**DESCRIPTION OF THE TASK**: Return the lines beginning at the one that contains "Hazır Uyku Bandı (1027, 975)" and continuing to the end of the entries, including both ends, exactly as written and nothing else.

**MATERIAL SUPPLIED**:
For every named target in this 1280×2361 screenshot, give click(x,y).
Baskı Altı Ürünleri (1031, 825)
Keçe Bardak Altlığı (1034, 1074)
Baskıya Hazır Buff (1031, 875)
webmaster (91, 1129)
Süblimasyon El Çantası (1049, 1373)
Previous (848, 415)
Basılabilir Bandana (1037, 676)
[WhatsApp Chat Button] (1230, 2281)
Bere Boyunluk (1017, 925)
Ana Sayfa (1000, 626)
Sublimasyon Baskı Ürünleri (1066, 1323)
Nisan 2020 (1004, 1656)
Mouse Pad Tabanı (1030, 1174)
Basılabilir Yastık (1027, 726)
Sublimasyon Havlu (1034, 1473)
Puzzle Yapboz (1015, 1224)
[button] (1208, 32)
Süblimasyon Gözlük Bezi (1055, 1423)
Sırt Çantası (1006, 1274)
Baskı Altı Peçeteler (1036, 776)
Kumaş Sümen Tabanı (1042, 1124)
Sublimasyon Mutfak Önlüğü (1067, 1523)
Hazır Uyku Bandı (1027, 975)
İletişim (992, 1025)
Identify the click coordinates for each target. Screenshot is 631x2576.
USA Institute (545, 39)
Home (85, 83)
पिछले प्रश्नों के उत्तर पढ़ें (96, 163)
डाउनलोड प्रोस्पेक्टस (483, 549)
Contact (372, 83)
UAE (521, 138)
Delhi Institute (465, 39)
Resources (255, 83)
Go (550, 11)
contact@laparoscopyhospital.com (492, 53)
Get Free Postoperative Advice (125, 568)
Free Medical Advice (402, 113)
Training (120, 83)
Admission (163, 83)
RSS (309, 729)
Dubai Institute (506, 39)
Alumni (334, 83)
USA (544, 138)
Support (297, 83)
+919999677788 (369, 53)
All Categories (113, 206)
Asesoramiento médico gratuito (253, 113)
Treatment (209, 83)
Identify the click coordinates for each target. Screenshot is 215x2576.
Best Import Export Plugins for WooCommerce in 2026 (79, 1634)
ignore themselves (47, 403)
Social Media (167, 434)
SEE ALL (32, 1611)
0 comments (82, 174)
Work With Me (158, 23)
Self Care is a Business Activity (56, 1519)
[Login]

**ANSWER BOX**:
Hazır Uyku Bandı (1027, 975)
İletişim (992, 1025)
Identify the click coordinates for each target. Screenshot is 631x2576.
USA Institute (545, 39)
Home (85, 83)
पिछले प्रश्नों के उत्तर पढ़ें (96, 163)
डाउनलोड प्रोस्पेक्टस (483, 549)
Contact (372, 83)
UAE (521, 138)
Delhi Institute (465, 39)
Resources (255, 83)
Go (550, 11)
contact@laparoscopyhospital.com (492, 53)
Get Free Postoperative Advice (125, 568)
Free Medical Advice (402, 113)
Training (120, 83)
Admission (163, 83)
RSS (309, 729)
Dubai Institute (506, 39)
Alumni (334, 83)
USA (544, 138)
Support (297, 83)
+919999677788 (369, 53)
All Categories (113, 206)
Asesoramiento médico gratuito (253, 113)
Treatment (209, 83)
Identify the click coordinates for each target. Screenshot is 215x2576.
Best Import Export Plugins for WooCommerce in 2026 (79, 1634)
ignore themselves (47, 403)
Social Media (167, 434)
SEE ALL (32, 1611)
0 comments (82, 174)
Work With Me (158, 23)
Self Care is a Business Activity (56, 1519)
[Login]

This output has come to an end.